Comment avons-nous trouvé, individuellement et collectivement ces ressources pour faire face à de telles circonstances aussi inédites ?
Sur quoi allons-nous nous appuyer pour répondre à autant de questions souvent énigmatiques ?
Comment avons-nous trouvé le courage et la force pour continuer à porter des situations difficiles, à les vivre avec espérance ?

Chacun de nous pourra réfléchir et apporter ses propres réponses. 

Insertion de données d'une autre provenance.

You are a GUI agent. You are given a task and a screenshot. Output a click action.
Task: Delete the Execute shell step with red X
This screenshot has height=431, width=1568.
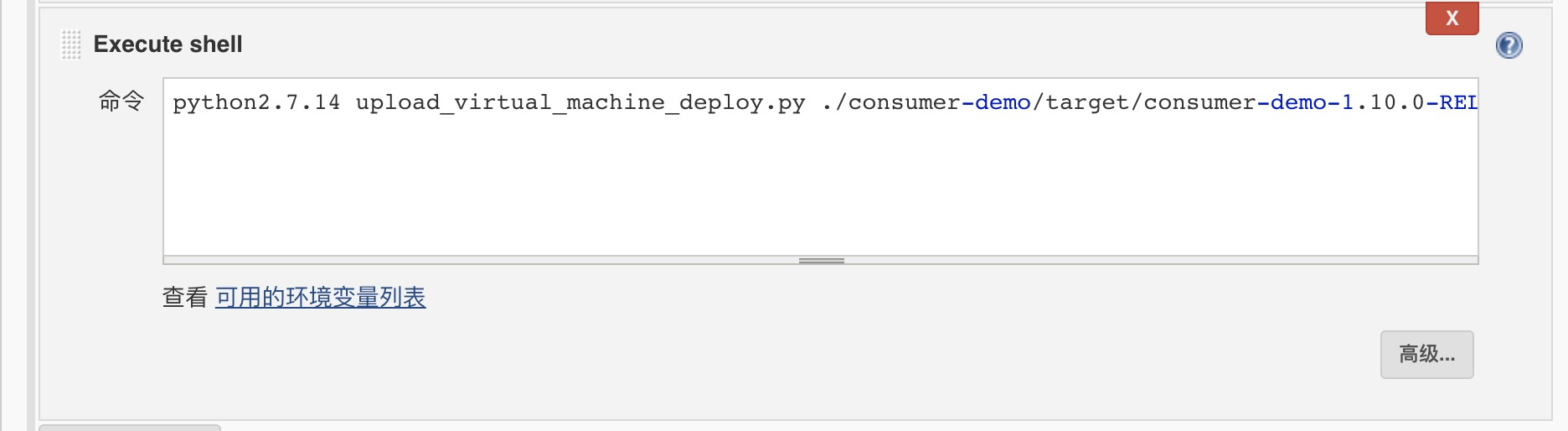point(1452,18)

Face à ces questions, il serait naïf de croire « à un monde d’après » ou tout changerait du jour au lendemain. Pourtant, faut-il tourner la page comme si rien ne s’était passé ?
Si l’éducation est « introduire un jeune à la réalité …… intégrale »(1), alors nous pourrons trouver nos réponses si nous savons prendre appui sur ce qui s’est vécu.

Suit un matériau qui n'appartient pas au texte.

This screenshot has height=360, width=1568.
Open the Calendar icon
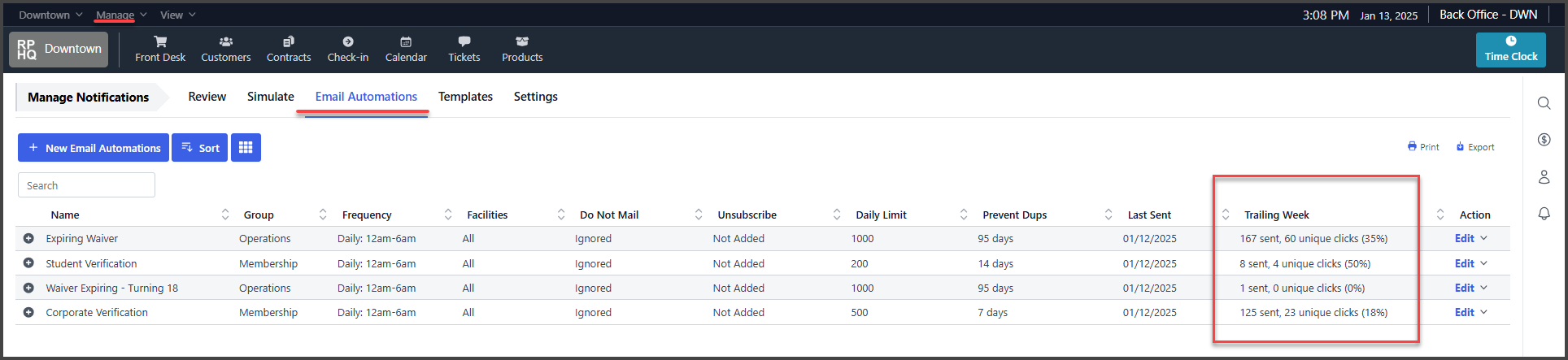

Au dernier jour de l’école, afin de souhaiter de bonnes vacances, je suis passé dans plusieurs classes du collège. J’ai profité de ce dernier jour pour leur poser aussi une question : après tout ce qui s’était passé cette année, qu’est-ce qu’ils retenaient de plus important ?
Les réponses les plus émouvantes, étaient celles des élèves les plus jeunes.
Malgré, les difficultés qu’ils ont traversées, aucun élève ne s’est exprimé négativement. Ils ont affirmé pour la majorité avoir fait une découverte qui les a aidés à s’améliorer dans l’« organisation », le « travail », et la solidarité avec les autres camarades. Eux-mêmes, ils se disaient surpris, « d’avoir gagné en autonomie ». Certains ont même appris à cuisiner !
Pourtant, les problèmes n’ont pas manqué ; ces mêmes enfants qui avaient montré si peu de familiarité avec les outils numériques. Mais rien ne les a arrêtés à ce qui « n’allait pas ». Bien évidemment, grâce à l’aide de leurs parents, enseignants et des camarades, ils ont pu trouver des solutions qui leur ont permis de dépasser leur difficulté et d’améliorer ainsi leur capacité à apprendre et surtout à « découvrir la valeur du travail, même quand je suis seule ».
Tous les obstacles rencontrés, les limites de tous bords constatées n’ont pas empêché de vivre l’école à distance comme un lieu unique. N’est-ce pas la mission de l’école ? Aider chaque jeune à grandir en connaissance et en humanité. A réaliser que sa vie est unique, quel que soit la circonstance qu’il traverse.
Un élève de terminale a écrit le jour de son retour en classe à son professeur principal : « 3 mois, 3 mois d’instabilité, 3 mois durant lesquels les hommes se sont déchirés dans leur propre solitude, 3 mois durant lesquels mon seul contact social était avec mon reflet dans mon miroir. Le retour était une évidence afin de renouer avec les liens qui forgent notre humanité ».

Chers parents, chers jeunes, au nom de toute la communauté éducative, nous vous souhaitons de passer un bel été. Que continuons à faire trésor de cette humanité éveillée pour chacun de nous et pour le monde qui cherche à la découvrir.